After a bit more research I came across a well supported plugin for Octopress that does the same thing, but through a gem. You can find the gem here: Octopress Minify HTML. The gem has the added benefit of using an environment variable. When set to production it will compress your html, when set to development it leaves the html alone. This is an excellent way to be able to work on your site, yet keep the site as small as possible in production. I currently have Compass set to only concatenate my CSS in development but for production it also strips all comments and minifies the files.
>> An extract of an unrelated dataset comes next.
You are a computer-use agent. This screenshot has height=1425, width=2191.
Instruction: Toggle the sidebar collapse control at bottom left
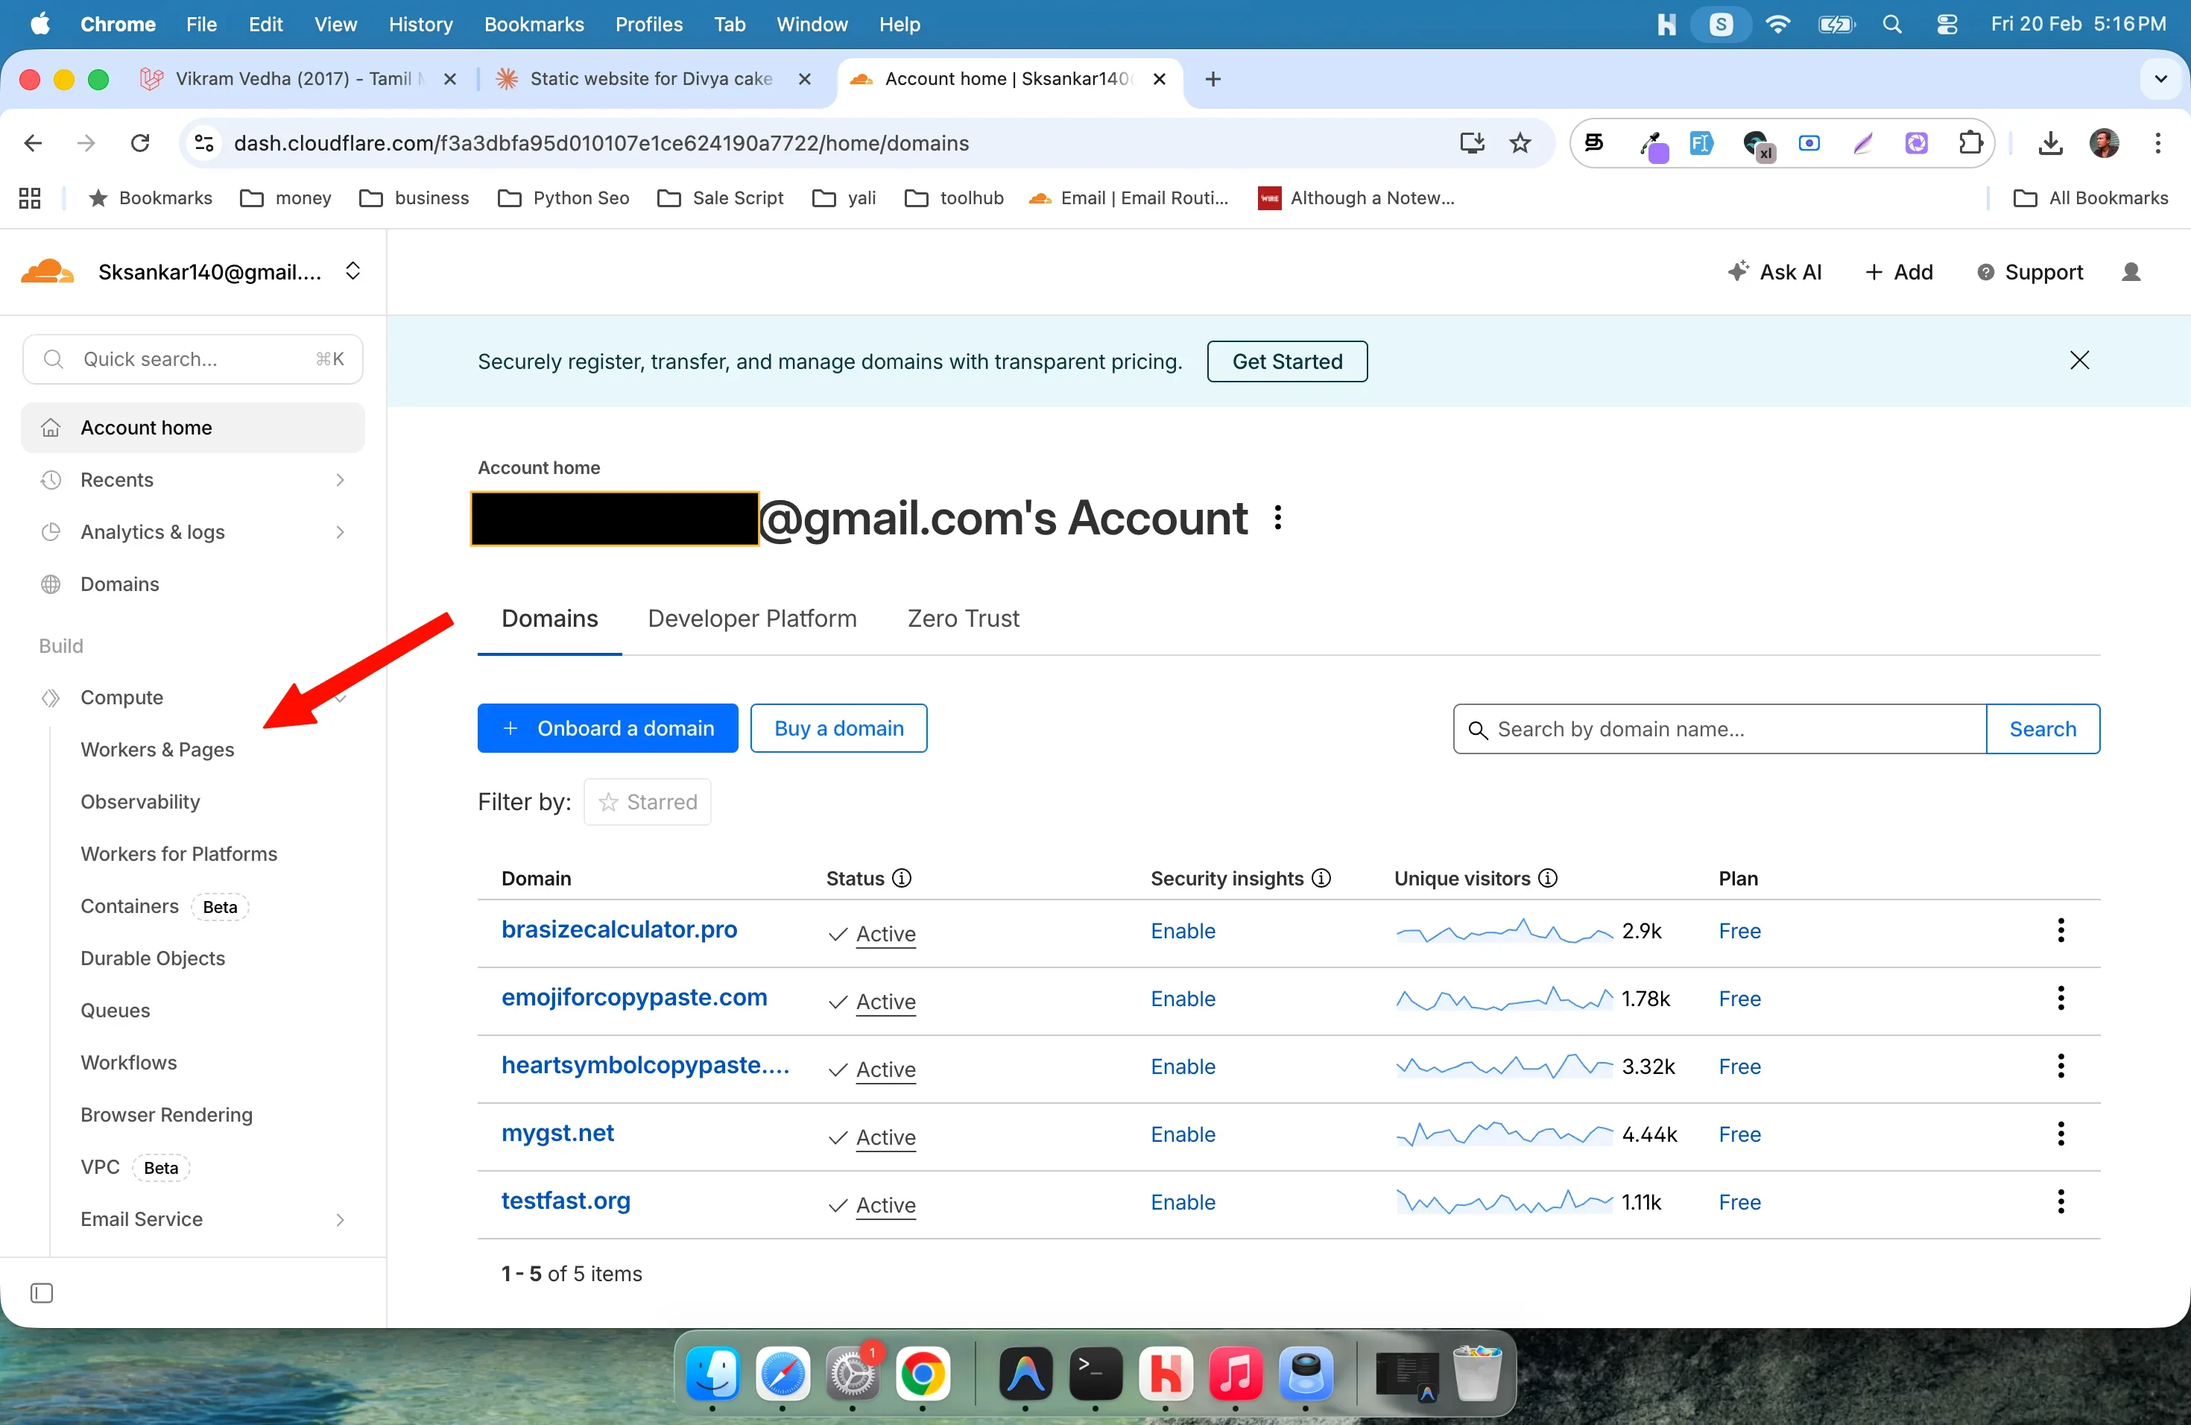(x=41, y=1292)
Beyond what we do with the files as far as compression, stripping white space, etc., we need to be able to rely on browsers to properly cache our files. When a user hits the first page, certain things like CSS and JS files should be loaded once and then stored so that any subsequent pages load much quicker. I currently have an issue on this site where that isn’t happening. As stated within PageSpeed: Setting an expiry date or a maximum age in the HTTP headers for static resources instructs the browser to load previously downloaded resources from local disk rather than over the network. I have yet to find a way to do that without having control of the actual server. In the past when I ran my own servers, I could set this up in Apache and I’d also enable gzip or deflate for compression, being careful to NOT enable compression for IE as it couldn’t handle it. Took me two days to discover what was causing my site to crash IE 7 way back when. Had turned on compression without any check for particular browsers. Worked great in Firefox and made a site I was working on much faster, but had the side-effect of actually crashing IE. It’s one thing to not load properly in a particular browser but this actually crashed the browser. Good ol’ IE.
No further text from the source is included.